Excerpt provided:
((
Just replying to my own email to record the answer.

DSpace 1.8 included an upgrade to Lucene 3.3.0. With 3.3 Lucene seems to 
have changed the default Analyzer to no longer be an english language 
analyser. From the javadocs...

"* ClassicAnalyzer was named StandardAnalyzer in Lucene versions prior 
to 3.1.
  * As of 3.1, {@link StandardAnalyzer} implements Unicode text 
segmentation,
  * as specified by UAX#29."

I think the old behaviour can be reinstated by changing dspace.cfg to 
have...

search.analyzer = org.apache.lucene.analysis.standard.ClassicAnalyzer

Cheers.
))
Written task: Please reproduce the stretch of the reply about the DSpace Lucene upgrade from "DSpace 1.8 included" through "From the javadocs...", word for word.

Raw data:
((
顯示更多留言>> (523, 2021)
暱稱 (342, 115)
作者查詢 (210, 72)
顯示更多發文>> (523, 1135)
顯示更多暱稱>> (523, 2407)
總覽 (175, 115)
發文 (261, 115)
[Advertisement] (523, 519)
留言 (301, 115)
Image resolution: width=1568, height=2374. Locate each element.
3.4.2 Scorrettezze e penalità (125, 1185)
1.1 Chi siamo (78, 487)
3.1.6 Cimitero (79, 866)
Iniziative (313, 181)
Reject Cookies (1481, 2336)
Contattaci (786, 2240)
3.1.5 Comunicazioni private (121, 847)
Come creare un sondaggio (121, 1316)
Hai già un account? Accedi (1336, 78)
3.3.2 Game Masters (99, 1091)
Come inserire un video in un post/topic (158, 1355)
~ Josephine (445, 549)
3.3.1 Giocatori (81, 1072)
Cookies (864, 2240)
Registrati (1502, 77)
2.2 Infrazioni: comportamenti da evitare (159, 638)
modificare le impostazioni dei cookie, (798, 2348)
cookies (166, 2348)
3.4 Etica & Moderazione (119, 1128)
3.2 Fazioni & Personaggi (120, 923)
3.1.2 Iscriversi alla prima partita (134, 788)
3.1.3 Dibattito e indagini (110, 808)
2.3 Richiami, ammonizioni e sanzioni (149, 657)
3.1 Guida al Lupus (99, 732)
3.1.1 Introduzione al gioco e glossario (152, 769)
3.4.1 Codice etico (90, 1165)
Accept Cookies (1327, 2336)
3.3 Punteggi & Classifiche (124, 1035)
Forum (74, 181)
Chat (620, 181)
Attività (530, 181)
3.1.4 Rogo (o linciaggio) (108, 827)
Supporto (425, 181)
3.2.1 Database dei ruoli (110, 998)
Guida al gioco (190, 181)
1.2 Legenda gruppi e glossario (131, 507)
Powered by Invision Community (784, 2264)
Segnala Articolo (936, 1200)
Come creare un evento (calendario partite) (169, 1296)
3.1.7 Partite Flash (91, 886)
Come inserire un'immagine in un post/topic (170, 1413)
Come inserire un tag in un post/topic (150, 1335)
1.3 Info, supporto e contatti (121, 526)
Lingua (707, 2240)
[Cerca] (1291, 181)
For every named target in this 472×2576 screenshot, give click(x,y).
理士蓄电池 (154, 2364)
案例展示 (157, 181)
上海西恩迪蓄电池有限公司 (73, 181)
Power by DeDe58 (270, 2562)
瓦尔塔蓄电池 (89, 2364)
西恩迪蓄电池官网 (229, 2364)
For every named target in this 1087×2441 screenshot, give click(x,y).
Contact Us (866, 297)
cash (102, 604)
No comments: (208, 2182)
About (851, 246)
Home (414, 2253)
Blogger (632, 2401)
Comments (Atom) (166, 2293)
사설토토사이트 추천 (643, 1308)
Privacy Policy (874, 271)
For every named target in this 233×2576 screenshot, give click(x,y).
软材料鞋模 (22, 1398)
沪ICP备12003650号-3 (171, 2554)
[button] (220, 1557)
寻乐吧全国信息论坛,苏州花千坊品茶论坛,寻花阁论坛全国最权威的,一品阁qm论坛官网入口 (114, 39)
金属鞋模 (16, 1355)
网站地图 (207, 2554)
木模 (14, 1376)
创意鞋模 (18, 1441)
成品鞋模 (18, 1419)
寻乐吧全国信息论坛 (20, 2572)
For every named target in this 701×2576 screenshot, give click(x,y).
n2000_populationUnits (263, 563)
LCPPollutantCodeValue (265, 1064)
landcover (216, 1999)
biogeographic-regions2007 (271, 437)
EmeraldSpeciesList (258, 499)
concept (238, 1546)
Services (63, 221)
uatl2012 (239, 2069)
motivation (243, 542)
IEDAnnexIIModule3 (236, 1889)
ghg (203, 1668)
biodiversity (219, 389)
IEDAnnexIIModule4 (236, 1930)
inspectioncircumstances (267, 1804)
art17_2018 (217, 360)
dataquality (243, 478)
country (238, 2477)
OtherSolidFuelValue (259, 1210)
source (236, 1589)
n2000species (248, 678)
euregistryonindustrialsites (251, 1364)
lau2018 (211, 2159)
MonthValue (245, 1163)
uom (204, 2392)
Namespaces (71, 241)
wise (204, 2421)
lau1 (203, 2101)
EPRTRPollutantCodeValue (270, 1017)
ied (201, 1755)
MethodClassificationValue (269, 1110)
))
Right answer:
DSpace 1.8 included an upgrade to Lucene 3.3.0. With 3.3 Lucene seems to 
have changed the default Analyzer to no longer be an english language 
analyser. From the javadocs...